My chest rises and falls rapidly, both from exhaustion and from anger. I’m full of it. “This is what you call talking?” I spit. “Tying me up like a cow?”
Gunnar has the decency to look sheepish as the side-by-side pulls up and the other three guys hop out.
“It you want to be treated like a cow, we can hogtie you instead,” Colt says with a grin. “In fact, I’d like to see that.”
I turn and glare at him.
“Relax,” Rhett says, stepping forward. “Things are tense, I get that, but?—”
“Says the man not currently tied up,” I growl. “This is fucking ridiculous. You’re holding me hostage!”
Rhett sighs. “Untie her.”
Gunnar hesitates but reaches forward and tugs the rope. It drops as if it hadn’t been tied very much at all. Immediately, I rub my wrists where the rope touched me, as if that’ll make me forget the feeling of it.
“You’re not a prisoner, Fable,” Rhett says, his expression open. “But we have a family to protect, one that I’d like to think you feel like you’re part of. Runnin’ off in the middle of the night to a neighboring ranch won’t exactly earn us any goodwill with ‘em.” He shakes his head. “Of all your plans, this was the stupidest one you could’ve thought up. Didn’t I tell you there are mountain lions out here?”
I scowl. “Running seemed a better option than getting murdered. As for the mountain lions. . . I didn’t think of them until we were already out here.”
“You think we’d really murder you?” Gunnar asks, his frown deep set.

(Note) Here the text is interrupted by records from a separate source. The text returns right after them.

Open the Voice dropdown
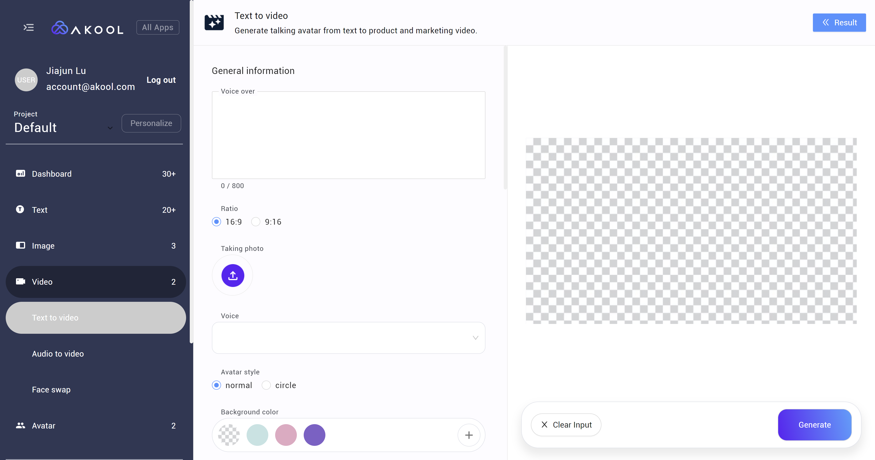The image size is (875, 460). [348, 337]
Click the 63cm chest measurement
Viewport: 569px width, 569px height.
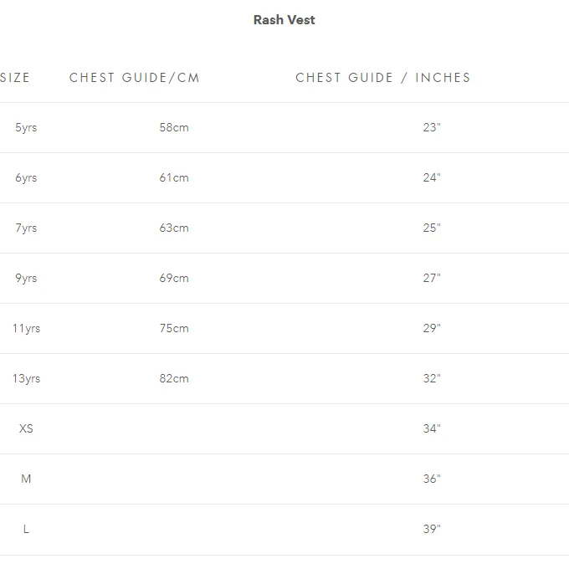pos(174,228)
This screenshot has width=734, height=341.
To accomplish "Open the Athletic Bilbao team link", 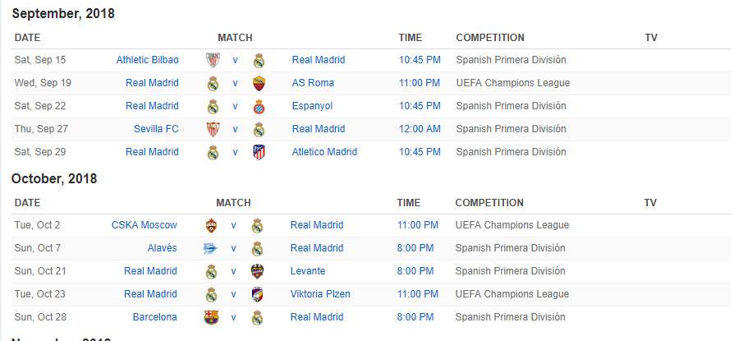I will 148,60.
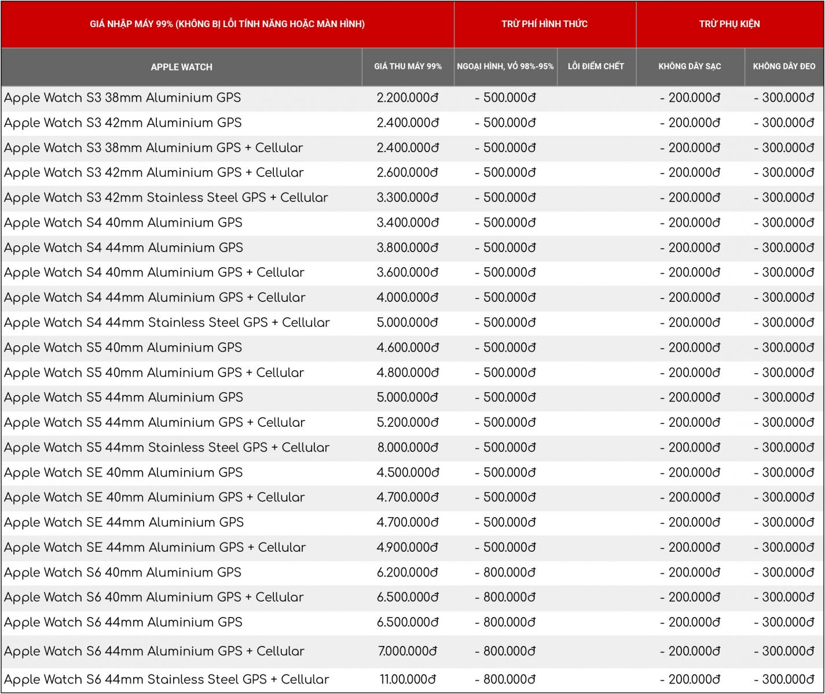
Task: Select the 'TRỪ PHÍ HÌNH THỨC' header cell
Action: [544, 24]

“You? No,” I admit. My eyes trail over to Colt. “Others? Maybe.”
Colt grins. “I wouldn’t kill you, Annie Oakley. I’d just keep you.”

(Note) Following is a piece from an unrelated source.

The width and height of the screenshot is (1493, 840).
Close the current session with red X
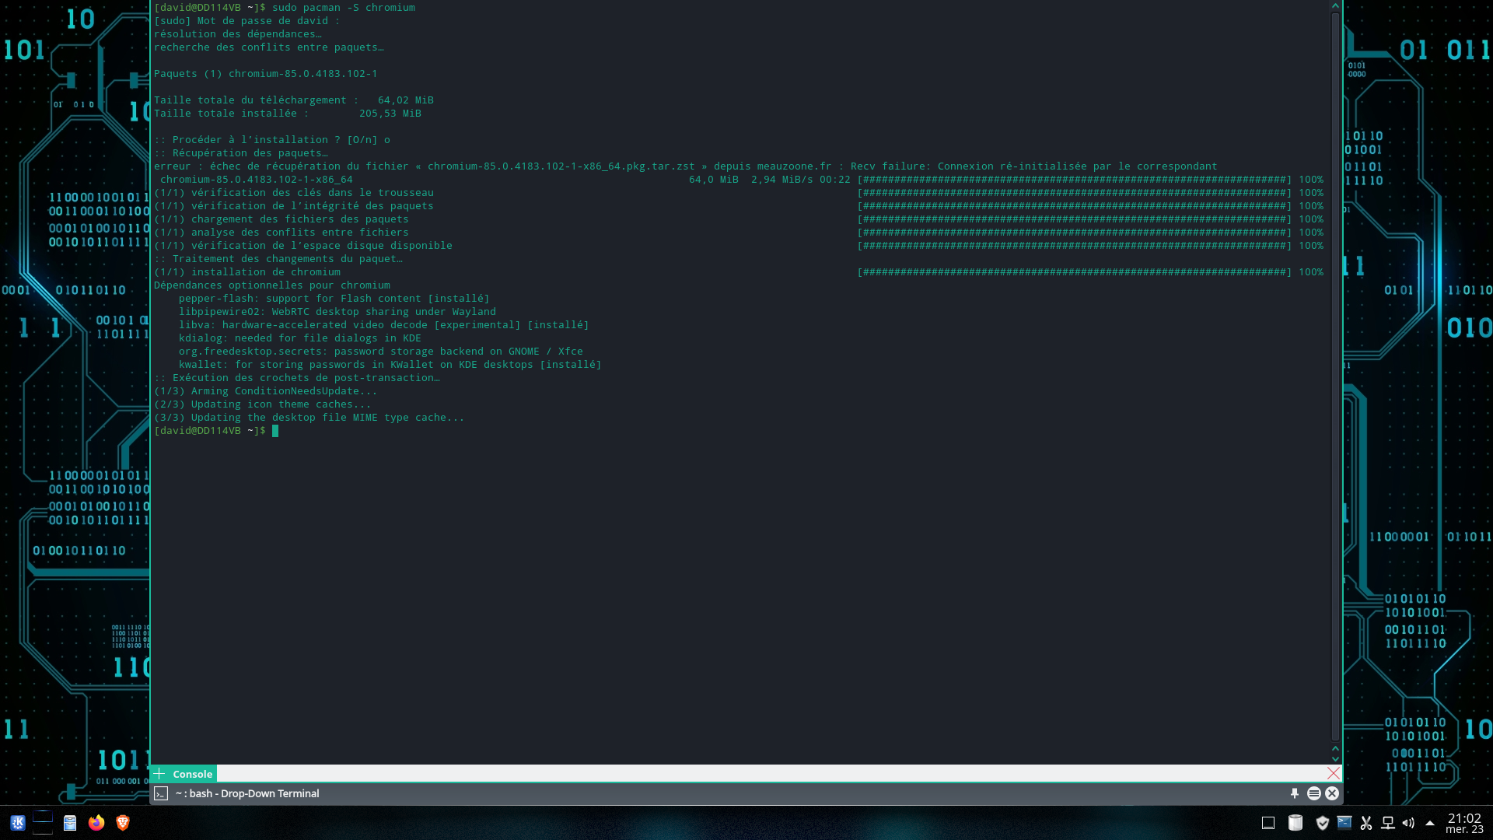tap(1334, 773)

That should be fucking terrifying. That has red flag all over it. But for some reason. . . it’s also kind of endearing. Like damn, what the fuck is wrong with me?
“What is it with you?” I ask, glaring at him. “Why set this all up?”
I figured it out pretty quickly. Dolly is a retired drug dog. Of course she’d lead me to the cocaine. But that door had always been locked before and then suddenly it wasn’t, coincidently at the same time Colt asks me to watch Dolly. I don’t believe in accidents that slap you in the face with such obvious shit. Colt set me up. He wanted me to know what was in the barn. And now here we are.
He stalks forward, his eyes hard, but there’s a fierceness in his gaze, too, and something else. Something that looks a little bit like. . .
“Unlike these assholes,” he says. “I can admit I don’t want you to leave. No matter what.” He reaches up and pushes a strand of hair off my face. I don’t stop him. “Since I met you, you’re all I think about. I’m fucking smitten,” he groans. “This morning, I woke up so in love with you, I didn’t know what to do with my body. I don’t know how it happened. I just woke up one morning and you were the most important thing in the world.”
I blink. “What?”
“I left that door unlocked because I can’t think of you gettin’ on a plane and leavin’ me,” he growls. “If that makes me an asshole, then so be it, but I’ll be the first to demand you stay.” He pauses, his eyes on mine as he reaches up and cups my cheek. “I’ll also be the first to beg if need be.”
“I. . . I told you my history,” I whisper. “Drugs. . .I can’t do the drugs.”
“Your mother is only your mother until one of you forgets,” he growls. “Trust me. I know. Rhett explained our story. I made a mistake by giving him the contact details. We’ve been making mistakes since, but you,youare not a mistake. We’ll find our way around that. We’ll never endanger you. If you want to pretend you never saw what you did and live in blissful ignorance, we’ll make sure it stays that way. We’ve protected Callie all these years. We can do the same for you.”
I tilt my head, frowning. “That seems like a lot of trouble for a Florida Girl with PTSD and a penchant for making costumes.”
“It ain’t no trouble at all for a woman I love,” Colt declares, his chin tilting up.
Real or bullshit? A month and he loves me? That seems. . .
But my mind whispers that maybe it’s not so farfetched. Sometimes, we fall in love without meaning to, and even I can admit that I’m bordering on loving these four men, even this psycho in front of me. So why am I still hesitating?
I glance at the other three standing silently, their eyes on me. “What. . . what do y’all think about all this?”
When no one says anything, Colt turns and scowls at them. “Go on, fuckers. Unless you wanna lose her.”
My chest squeezes tight. Is that what I’m missing? Do I just need to hear from the others? And am I really considering this? Am I really trying to find a way to reason this and convince myself to stay?
“Of course I want you to stay,” Gunnar murmurs, his eyes on me.